F. B.-B. : Je n’ai jamais considéré les choses sous cet aspect. Le voile n’est pas un marqueur. Je veux dire : ce n’est pas juste un « badge » qu’on retire à volonté. Derrière le voile se cache toute une organisation sociale. Elle bâtit une société non-mixte. Le voile organise la division du travail et de l’espace.
21 News : Vous parliez de défense immunitaire. La Belgique a voté il y a plusieurs mois maintenant. L’électeur a clairement désigné comme vainqueur la NVA, le MR, Les Engagés et le parti socialiste flamand. Une coalition de centre-droit se dessine. Est-ce qu’on peut imaginer une prise de conscience ?
F. B.-B. : J’ai des doutes. Je me souviens il y a 3 ou 4 ans, nous avions rencontré un dirigeant du MR, plutôt sur la ligne : « On va essayer de trouver des musulmans laïques. Ils convaincront d’autres musulmans. » Cela ne fonctionne pas dans les faits. Il faut beaucoup plus de courage politique.
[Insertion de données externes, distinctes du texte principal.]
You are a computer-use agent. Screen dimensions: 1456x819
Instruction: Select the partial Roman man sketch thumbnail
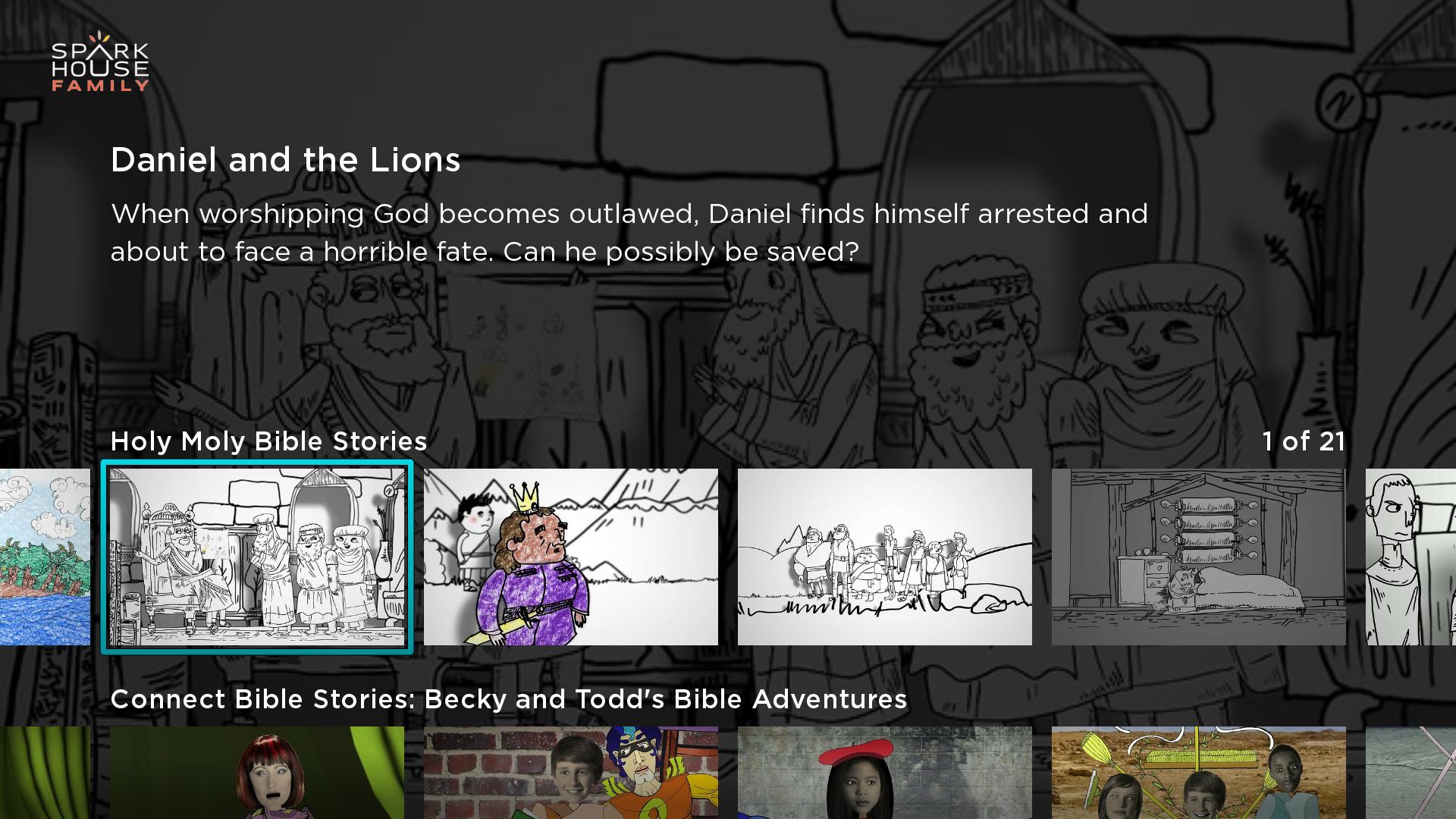1410,557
Beaucoup trop de gens ont peur de perdre leur position, leur argent. Et puis la corruption fait le reste.
21 News : Comment expliquer que Fadila Maaroufi ne soit jamais invitée dans les médias et que Fouad Ahidar est reçu sur tous les plateaux notamment dans les médias bruxellois ? Qu’est-ce que cela veut dire pour vous ?
F. B.-B. : Les médias ont fait leur choix. Ils sont dominés par la gauche qui domine le front culturel. Ils ont choisi leur poulain : Fouad Ahidar. Fadila Maaroufi s’est retrouvée, elle, entravée pendant des années par des néoféministes complètement loufoques (je pèse mes mots) qui l’ont empêchée de parler. Il y a quelques personnes courageuses qui combattent cela mais elles sont vite mises hors d’état de « nuire » et rien ne se passe.
21 News : Y a-t-il des solutions à la situation que vous dénoncez ?
F. B.-B. : Il faut regarder ce qui se passe dans les universités. Le wokisme dominant abêtit les étudiants, les entraîne vers toutes sortes de compromissions, notamment avec des groupes comme Samidoun et autres soutiens pro-Hamas. Felice Dassetto, un sociologue italien spécialisé dans l’étude de l’islam en Europe qui a été le directeur de thèse de Brigitte Maréchal et a collaboré avec elle sur plusieurs ouvrages concernant l’islam en Belgique et en Europe, avait commencé un bon travail de mapping.
21 News : Le manque de réaction dans les universités et dans la presse est lié, j’imagine, aux menaces qui pèsent sur les courageuses personnes qui veulent enquêter. Être menacé de mort n’est pas marrant…
F. B.-B. : C’est vrai que, dans nos sociétés pacifiées, la terreur, ça fonctionne.
Entretien : Nicolas de Pape
Florence Bergeaud-Blackler, docteur en anthropologie (HDR), est chargée de recherche au CNRS. Elle préside le Centre Européen de Recherche et d’Information sur le Frérisme (CERIF).